El tiempo de cuando éramos niños nos ayuda a responder la pregunta de «Cuánto debo rezar?». Nos ayuda a responder con otra pregunta: ¿Cuánto quería jugar cuando era chico? No vale la excusa de que no tenemos ese tiempo (otra vez la palabra “adulta” “tenemos”). De niño uno dejaba de jugar cuando lo llamaban (o seguía jugando hasta que lo agarraban de la mano y lo llevaban a bañarse… pero seguía jugando interiormente). Por tanto, cuando voy a rezar, puedo ir como un chico y sumergirme en la oración «hasta que me llamen», hasta que tenga que hacer otra cosa. No importa si dura un rato o apenas unos instantes. Basta un suspiro para rezar bien. Para caer en la cuenta de que es al revés: que la oración es tener encendido ese suspiro para escaparme toda vez que pueda a suspirar una oración en medio del trabajo que es deber. Pablo nos dice que el «Espíritu gime en nuestro interior» y esos «suspiritos de oración» nos hacen entrar en su ritmo eterno de oración. Son indicios de que más que «hacernos un tiempo» se trata de «entrar en Su tiempo», como un niño que entra en el juego y se «escapa» de las obligaciones cada vez que le dejan un resquicio.

El tiempo del enamoramiento nos ayuda a responder a la pregunta: «Qué debo decir en la oración? Qué se dicen los enamorados? Que se necesitan, que se quieren dar, que quieren estar juntos, que se aman. Lo dicen hablando de cualquier cosa, pero mirándose a los ojos, paseando de la mano…

Estas dos oraciones -la de los deseos de jugar que fluyen del corazón del niño y la de la mirada que no se cansa de mirar de los enamorados, son lo que llamamos la oración contemplativa. En el Nuevo Testamento se caracteriza con la palabra «proseujomai» -ruego- y es “estar cara a cara con el Señor dejando que fluyan los anhelos y deseos de nuestra alma”.

El tiempo de la amistad nos ayuda a superar el problema de la frecuencia, de si rezamos lo suficiente o de que para qué vamos a ponernos a rezar si apenas empecemos ya surgirá otra cosa que nos distraiga o nos obligue a dejar. 
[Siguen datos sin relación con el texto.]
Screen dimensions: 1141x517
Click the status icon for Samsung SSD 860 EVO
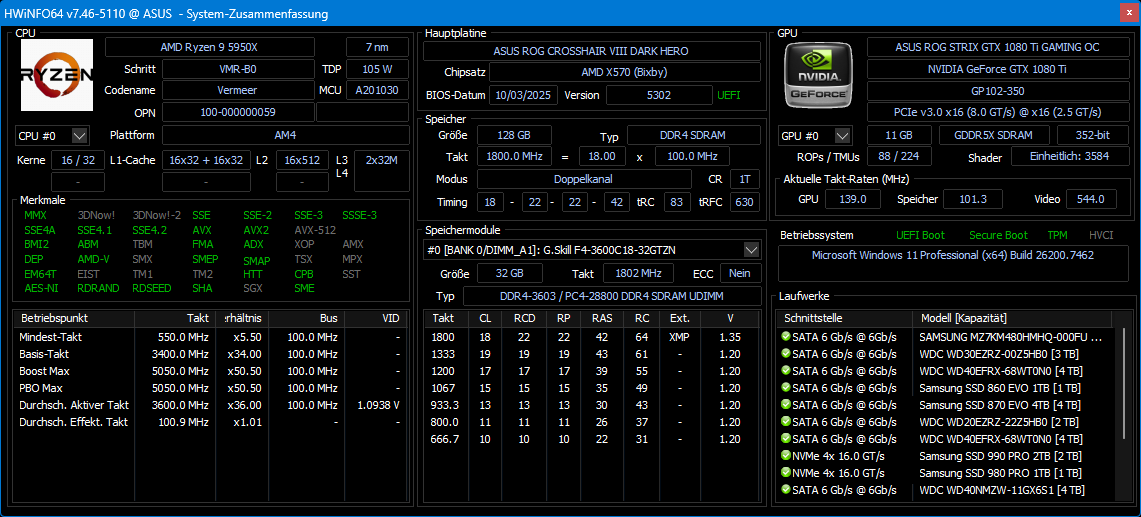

San Francisco Javier, en una de sus cartas más hermosas, les escribía a sus compañeros diciéndoles que: “Si se asomaran a mi corazón, se verían en él, pues los llevo muy dentro”. Con Jesús, si uno no parte de que el Señor es nuestro amigo, en ese punto que tiene la amistad que goza de encontrarse y ni se le ocurre reprochar que «hace mucho que uno no venía» ni que «qué lastima que se quede tan poco», si uno no parte de que eso no existe en la amistad, nunca supera el problema. En cambio, si parte de la amistad, como Jesús es un amigo «encontrable», comenzará a darse cuenta, maravillado, de la cantidad impresionante de momentos para «un café» o «un mensajito» que la vida ofrece a cada rato. 

¡Ven, Señor Jesús! Le podemos decir cada vez que nos den ganas y entrar así  en el tiempo alegre de la oración de amistad.

Dejamos para el final el tiempo de la ancianidad. Nos puede ayudar a la oración que es la Eucaristía. Es un hecho que «las viejas van más a misa». La apreciación es correcta pero no así la valoración. No van porque no tengan nada que hacer o porque la misa sea cosas de viejas. Hay una sabiduría allí con la que es bueno «dialogar», como recomienda el Papa cuando habla de los «viejos que sueñan y los jóvenes que profetizan». La Eucaristía es oración para dar gracias y cuando uno va a misa es porque quiere recordar a todos, estar en comunión con todos y rezar por todos. Este deseo profundo de acción de gracias, de memoria agradecida y de disfrutar intercediendo por todos, es algo que los ancianos rumian todo el tiempo en su corazón. Y por eso van a la misa como espontáneamente. La fórmula de hacer decir una misa por un difunto, vista de afuera, puede parecer una cosa antigua o funeraria. Pero en esa viejita que reza la misa por sus seres queridos está encendida una brasa de amor y de fidelidad que es el motor de la vida de la familia. Gracias a que está encendida esa lámpara en la memoria de nuestros ancianos, la vida de los adultos y de los jóvenes puede transitar las otras regiones de la vida sin que se diluyan en el anonimato y en el sinsentido. Por eso, a misa, hay que ir con corazón de anciano: lleno de rostros queridos, de abuelos difuntos y de nietos pequeños. Si no, uno se aburre. 

            Y Dejo aquí porque me tengo que ir a bendecir la boda de unos amigos.